Do not use damp towels

Complicated Vaginal Yeast Infections

1. Recurrent Vaginal Yeast Infections

2. Severe Vaginal Yeast Infections

3. During Pregnancy

4. Infections NOT caused by the fungus Candida albicans

5. Immunosuppression: Diabetes, HIV/AIDS

Recurrent Vaginal Yeast Infections

What happens if the yeast infections do not go away and you are not immune suppressed (do not have diabetes or HIV/AIDS)? What causes recurrent infections? How are they defined, diagnosed and treated?

Definition of Recurrent Vaginal Yeast Infections: More than 4 yeast infection episodes in one year or more than 3 episodes that are not related to taking antibiotics. The difference between a recurring infection and a resistant infection is that for a recurring infection to occur there has been a time interval in between with no infection.

Causes of Recurrent Vaginal Yeast Infections: The pathogen most commonly associated with vaginal yeast infections is Candida albicans. A risk factor associated therefore with recurrent infections is resistance of the pathogen to antifungal medication which is another reason why over the counter medication should be avoided since we are causing resistance to medication ourselves by not completing a treatment or not treating adequately. The cause however of recurrent infections is poorly misunderstood and diseases that cause immunodeficiency such as diabetes, HIV/AIDS should be looked into.

Diagnosis of Recurrent Vaginal Yeast Infections: Diagnosis involves the same tests as with simple infections namely the potassium hydroxide test, microscopic and macroscopic inspection, and cultures.

Treatment of Recurrent Vaginal Yeast Infections

There is no optimal or specific treatment regimen for recurrent yeast infections according to the American Academy of Family Physicians. Treatment is usually empirical and depends also on other factors such as the duration of infection and the resistance of the pathogen.

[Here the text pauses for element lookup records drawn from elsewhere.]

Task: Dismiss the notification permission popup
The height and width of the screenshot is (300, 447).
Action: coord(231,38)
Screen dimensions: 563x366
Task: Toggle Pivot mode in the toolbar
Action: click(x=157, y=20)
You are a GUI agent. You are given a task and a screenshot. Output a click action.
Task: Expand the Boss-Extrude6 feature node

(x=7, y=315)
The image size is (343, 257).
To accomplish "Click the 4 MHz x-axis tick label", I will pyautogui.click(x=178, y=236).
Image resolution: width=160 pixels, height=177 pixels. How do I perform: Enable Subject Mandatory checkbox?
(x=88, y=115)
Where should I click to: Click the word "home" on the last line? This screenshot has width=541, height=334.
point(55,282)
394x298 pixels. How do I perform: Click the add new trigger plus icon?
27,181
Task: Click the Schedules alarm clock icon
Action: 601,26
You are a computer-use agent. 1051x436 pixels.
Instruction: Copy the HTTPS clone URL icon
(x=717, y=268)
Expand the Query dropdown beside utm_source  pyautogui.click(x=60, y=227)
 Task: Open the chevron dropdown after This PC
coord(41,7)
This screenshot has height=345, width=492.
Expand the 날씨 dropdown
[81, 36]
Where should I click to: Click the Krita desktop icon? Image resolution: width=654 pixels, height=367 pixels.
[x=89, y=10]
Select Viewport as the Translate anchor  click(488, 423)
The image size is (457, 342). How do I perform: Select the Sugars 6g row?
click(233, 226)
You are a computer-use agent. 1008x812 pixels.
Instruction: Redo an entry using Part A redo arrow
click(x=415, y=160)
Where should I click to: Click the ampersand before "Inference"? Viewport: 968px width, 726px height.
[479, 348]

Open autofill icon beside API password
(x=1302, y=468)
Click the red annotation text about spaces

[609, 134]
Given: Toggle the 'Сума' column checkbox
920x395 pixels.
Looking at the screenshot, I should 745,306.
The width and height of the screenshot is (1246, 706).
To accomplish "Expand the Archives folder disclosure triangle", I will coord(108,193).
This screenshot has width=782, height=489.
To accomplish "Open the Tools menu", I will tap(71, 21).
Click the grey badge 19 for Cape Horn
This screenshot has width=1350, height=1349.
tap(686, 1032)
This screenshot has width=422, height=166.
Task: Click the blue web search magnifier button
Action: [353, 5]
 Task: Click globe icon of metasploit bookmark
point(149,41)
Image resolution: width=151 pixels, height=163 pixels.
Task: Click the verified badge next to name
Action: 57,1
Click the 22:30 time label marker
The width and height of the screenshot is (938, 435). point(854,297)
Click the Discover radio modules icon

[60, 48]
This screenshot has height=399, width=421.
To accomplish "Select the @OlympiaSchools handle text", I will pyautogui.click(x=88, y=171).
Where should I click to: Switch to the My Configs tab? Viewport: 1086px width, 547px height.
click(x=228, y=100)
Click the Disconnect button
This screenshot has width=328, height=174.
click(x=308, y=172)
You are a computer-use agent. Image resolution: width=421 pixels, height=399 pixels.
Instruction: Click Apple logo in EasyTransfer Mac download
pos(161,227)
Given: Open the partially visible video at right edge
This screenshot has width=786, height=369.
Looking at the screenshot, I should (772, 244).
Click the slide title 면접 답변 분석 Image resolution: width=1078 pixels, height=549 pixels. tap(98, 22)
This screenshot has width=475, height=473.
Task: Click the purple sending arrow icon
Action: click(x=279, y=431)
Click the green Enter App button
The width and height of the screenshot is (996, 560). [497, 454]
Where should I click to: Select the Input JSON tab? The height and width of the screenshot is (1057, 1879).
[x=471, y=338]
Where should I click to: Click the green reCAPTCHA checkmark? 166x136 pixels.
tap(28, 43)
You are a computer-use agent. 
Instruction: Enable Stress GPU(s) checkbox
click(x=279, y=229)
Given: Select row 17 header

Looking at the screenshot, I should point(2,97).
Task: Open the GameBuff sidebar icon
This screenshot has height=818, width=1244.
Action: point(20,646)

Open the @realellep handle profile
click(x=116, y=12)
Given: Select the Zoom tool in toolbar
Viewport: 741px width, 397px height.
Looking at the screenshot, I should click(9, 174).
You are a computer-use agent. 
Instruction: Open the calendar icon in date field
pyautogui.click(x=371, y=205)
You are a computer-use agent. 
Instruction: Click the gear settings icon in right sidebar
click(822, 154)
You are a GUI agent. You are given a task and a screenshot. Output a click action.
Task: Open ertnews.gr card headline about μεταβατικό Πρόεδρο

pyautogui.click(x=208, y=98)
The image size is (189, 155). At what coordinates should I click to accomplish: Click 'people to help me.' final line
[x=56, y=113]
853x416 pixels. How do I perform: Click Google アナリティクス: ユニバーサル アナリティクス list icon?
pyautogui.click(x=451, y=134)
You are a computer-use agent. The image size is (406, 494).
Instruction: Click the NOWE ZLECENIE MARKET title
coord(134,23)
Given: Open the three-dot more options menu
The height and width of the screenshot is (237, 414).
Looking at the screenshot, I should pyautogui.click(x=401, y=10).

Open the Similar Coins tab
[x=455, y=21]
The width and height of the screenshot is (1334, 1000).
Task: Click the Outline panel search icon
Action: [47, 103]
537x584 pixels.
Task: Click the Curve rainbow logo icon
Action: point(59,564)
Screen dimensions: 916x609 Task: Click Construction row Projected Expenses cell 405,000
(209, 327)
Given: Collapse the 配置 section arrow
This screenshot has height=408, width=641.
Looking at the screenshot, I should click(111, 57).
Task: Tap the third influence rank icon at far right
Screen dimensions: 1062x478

The CDC suggests initial treatment that may last from 7 to 14 days followed by maintenance regimes that may last up to 6 months.

For example one treatment option may be 7–14 days of topical therapy or a 100-mg, 150-mg, or 200-mg oral dose of fluconazole every third day for a total of 3 doses followed by maintenance with oral fluconazole (i.e., 100-mg, 150-mg, or 200-mg dose) weekly for 6 months (that is also considered the first line of treatment).

Other maintenance regimes that can be used may be Clotrimazole, Itraconazole 400mg and Ketoconazole for 6 months.

The CDC does warn that 30-50% of the women undergoing treatment may have recurrences after discontinuation of the treatment after the 6 month period.

The information provided in this article is intended for informational purposes only and is not advise also provided without any representations and no warranties whatsoever. The provided information should never substitute the consultation, opinion , diagnosis, and treatment options provided by a professional healthcare provider.